◆ PROBLEM DETAILS ◆
Search the entries below for the word "will" and copy each line that has it.

◆ DATA SUPPLIED ◆
*****

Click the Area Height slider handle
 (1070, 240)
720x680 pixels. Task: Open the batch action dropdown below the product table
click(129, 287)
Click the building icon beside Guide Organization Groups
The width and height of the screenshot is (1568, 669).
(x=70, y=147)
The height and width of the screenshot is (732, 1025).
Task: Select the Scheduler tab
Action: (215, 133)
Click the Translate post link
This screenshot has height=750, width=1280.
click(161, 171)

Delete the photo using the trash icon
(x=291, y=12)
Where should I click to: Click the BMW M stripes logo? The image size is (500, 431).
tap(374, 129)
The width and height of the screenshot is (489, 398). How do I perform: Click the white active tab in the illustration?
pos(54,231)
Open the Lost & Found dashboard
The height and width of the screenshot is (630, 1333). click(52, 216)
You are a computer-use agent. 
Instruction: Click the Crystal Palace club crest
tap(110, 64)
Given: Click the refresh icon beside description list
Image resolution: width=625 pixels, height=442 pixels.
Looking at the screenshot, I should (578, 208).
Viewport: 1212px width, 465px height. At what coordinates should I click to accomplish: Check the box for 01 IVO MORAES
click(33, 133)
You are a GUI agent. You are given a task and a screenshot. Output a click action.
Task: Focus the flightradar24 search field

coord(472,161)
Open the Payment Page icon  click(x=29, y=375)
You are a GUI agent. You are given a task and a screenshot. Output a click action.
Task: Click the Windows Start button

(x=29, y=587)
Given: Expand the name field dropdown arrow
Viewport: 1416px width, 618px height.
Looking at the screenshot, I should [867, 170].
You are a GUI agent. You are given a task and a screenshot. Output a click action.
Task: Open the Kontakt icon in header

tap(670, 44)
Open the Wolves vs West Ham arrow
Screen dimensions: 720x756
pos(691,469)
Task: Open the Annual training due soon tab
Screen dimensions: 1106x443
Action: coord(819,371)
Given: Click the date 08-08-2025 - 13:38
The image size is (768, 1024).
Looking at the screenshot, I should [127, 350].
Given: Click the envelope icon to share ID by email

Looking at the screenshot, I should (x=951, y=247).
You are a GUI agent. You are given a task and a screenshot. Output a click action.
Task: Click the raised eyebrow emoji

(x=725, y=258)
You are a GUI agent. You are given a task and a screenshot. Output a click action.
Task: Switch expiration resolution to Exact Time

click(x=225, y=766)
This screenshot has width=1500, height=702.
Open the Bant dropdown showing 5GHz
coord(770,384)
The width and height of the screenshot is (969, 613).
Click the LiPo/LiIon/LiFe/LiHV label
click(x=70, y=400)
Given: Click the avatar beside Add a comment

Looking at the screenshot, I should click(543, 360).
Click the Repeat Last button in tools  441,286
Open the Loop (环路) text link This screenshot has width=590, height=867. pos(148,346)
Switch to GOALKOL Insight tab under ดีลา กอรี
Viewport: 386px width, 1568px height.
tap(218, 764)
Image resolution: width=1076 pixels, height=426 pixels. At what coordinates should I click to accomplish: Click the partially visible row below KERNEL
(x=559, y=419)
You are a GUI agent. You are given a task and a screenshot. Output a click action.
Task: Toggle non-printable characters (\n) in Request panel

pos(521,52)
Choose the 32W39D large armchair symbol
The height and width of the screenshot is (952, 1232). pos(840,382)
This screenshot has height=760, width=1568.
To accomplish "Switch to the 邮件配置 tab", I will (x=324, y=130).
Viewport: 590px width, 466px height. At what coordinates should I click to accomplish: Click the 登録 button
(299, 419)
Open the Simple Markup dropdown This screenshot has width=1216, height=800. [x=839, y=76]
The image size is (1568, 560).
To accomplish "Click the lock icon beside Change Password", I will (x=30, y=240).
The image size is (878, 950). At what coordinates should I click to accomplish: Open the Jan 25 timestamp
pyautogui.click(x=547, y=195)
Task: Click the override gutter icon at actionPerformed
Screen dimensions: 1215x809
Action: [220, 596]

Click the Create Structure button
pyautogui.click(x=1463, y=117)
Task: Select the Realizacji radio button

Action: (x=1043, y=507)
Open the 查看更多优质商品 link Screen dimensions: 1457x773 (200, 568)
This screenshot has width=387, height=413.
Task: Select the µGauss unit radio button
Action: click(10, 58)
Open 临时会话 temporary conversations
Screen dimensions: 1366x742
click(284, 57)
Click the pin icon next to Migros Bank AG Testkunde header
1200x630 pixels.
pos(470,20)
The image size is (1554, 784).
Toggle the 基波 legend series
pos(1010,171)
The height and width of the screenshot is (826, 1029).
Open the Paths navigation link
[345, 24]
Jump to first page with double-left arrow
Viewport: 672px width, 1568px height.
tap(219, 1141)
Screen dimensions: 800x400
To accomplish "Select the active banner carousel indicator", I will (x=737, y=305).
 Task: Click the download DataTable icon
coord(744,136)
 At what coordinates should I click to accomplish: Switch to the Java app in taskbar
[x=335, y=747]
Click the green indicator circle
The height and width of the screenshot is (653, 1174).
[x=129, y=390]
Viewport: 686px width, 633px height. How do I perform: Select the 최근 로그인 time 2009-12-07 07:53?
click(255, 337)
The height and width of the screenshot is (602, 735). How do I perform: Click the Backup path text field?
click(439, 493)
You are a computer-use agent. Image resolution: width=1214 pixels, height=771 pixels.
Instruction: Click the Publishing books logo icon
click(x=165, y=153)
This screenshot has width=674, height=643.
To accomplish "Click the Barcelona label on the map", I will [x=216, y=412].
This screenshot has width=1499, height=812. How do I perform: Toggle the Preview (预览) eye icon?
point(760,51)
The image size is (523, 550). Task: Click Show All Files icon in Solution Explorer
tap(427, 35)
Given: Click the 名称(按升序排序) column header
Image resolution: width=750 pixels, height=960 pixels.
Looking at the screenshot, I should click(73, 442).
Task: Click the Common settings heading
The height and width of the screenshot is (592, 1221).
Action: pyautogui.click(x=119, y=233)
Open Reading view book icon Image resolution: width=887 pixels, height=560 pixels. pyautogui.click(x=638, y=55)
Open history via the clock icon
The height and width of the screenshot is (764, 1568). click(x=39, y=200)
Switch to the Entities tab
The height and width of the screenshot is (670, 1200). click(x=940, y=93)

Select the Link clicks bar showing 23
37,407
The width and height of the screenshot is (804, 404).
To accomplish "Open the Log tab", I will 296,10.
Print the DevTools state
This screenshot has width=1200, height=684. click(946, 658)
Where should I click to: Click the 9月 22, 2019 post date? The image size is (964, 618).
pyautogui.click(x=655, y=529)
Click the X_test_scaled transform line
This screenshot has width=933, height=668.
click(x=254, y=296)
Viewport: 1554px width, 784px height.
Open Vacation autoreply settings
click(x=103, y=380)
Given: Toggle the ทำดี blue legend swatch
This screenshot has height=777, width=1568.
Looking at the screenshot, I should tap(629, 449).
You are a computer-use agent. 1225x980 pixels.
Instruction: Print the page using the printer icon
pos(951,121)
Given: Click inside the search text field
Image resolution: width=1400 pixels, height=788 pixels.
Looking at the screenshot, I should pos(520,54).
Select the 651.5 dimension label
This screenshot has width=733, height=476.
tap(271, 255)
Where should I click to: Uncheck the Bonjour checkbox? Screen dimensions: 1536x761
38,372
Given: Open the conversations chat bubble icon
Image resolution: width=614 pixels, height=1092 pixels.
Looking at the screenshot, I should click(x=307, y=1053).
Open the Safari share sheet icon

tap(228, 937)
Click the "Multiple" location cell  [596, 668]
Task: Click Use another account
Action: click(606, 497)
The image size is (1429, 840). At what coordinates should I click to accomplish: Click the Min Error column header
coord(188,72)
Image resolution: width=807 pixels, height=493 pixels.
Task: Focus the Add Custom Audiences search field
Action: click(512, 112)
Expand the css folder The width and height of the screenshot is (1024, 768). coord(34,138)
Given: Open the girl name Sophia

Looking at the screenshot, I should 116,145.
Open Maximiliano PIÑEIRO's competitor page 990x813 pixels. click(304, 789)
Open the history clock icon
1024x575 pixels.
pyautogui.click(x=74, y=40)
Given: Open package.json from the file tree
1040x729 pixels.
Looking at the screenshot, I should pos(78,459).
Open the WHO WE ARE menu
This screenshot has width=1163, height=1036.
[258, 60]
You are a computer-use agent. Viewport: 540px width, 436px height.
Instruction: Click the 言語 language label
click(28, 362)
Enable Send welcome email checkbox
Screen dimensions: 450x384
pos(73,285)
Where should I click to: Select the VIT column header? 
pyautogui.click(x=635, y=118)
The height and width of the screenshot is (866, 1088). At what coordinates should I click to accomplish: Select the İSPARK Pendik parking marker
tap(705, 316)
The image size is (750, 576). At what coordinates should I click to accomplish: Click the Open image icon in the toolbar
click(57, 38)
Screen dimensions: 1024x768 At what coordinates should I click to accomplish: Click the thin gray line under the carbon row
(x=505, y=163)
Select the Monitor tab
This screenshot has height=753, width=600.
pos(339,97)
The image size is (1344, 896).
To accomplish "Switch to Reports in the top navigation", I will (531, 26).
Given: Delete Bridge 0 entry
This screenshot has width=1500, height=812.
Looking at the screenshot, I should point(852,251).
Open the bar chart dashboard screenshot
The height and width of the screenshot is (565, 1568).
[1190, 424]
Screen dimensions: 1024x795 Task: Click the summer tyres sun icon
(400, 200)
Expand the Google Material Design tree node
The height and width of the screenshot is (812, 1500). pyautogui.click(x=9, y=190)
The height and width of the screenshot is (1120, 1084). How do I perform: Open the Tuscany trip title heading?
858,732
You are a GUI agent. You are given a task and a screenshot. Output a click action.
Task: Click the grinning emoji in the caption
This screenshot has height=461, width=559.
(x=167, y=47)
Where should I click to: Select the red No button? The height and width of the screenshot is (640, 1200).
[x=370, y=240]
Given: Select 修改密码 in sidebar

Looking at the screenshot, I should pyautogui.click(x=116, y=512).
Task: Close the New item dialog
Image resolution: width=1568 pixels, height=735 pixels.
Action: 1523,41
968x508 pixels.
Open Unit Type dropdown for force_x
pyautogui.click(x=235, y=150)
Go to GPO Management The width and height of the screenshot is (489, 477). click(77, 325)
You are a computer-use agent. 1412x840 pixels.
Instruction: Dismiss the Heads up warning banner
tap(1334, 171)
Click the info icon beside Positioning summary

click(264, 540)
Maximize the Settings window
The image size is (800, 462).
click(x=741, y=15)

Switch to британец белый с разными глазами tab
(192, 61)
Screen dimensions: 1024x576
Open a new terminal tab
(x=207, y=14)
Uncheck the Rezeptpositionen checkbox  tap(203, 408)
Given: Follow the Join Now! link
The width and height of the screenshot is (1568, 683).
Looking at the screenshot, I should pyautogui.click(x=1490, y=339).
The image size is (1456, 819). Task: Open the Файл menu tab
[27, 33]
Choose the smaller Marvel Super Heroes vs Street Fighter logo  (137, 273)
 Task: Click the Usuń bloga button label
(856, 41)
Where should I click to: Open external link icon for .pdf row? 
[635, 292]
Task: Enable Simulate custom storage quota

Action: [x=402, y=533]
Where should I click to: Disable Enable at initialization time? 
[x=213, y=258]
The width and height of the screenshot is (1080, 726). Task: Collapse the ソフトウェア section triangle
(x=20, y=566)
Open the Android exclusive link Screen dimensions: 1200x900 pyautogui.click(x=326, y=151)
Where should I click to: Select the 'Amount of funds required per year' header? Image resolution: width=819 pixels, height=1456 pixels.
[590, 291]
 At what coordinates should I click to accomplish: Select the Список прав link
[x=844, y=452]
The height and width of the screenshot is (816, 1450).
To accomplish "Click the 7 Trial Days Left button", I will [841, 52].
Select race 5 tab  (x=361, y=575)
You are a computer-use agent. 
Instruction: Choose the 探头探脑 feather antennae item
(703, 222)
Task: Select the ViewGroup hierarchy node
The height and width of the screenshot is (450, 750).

*****

◆ RESPONSE TO THIS EXERCISE ◆
To accomplish "Switch to the 邮件配置 tab", I will (x=324, y=130).
To accomplish "Click the lock icon beside Change Password", I will (x=30, y=240).
To accomplish "Select the active banner carousel indicator", I will (x=737, y=305).
To accomplish "Click the Barcelona label on the map", I will [x=216, y=412].
To accomplish "Open the Log tab", I will 296,10.
To accomplish "Switch to Reports in the top navigation", I will (531, 26).
To accomplish "Click the 7 Trial Days Left button", I will [841, 52].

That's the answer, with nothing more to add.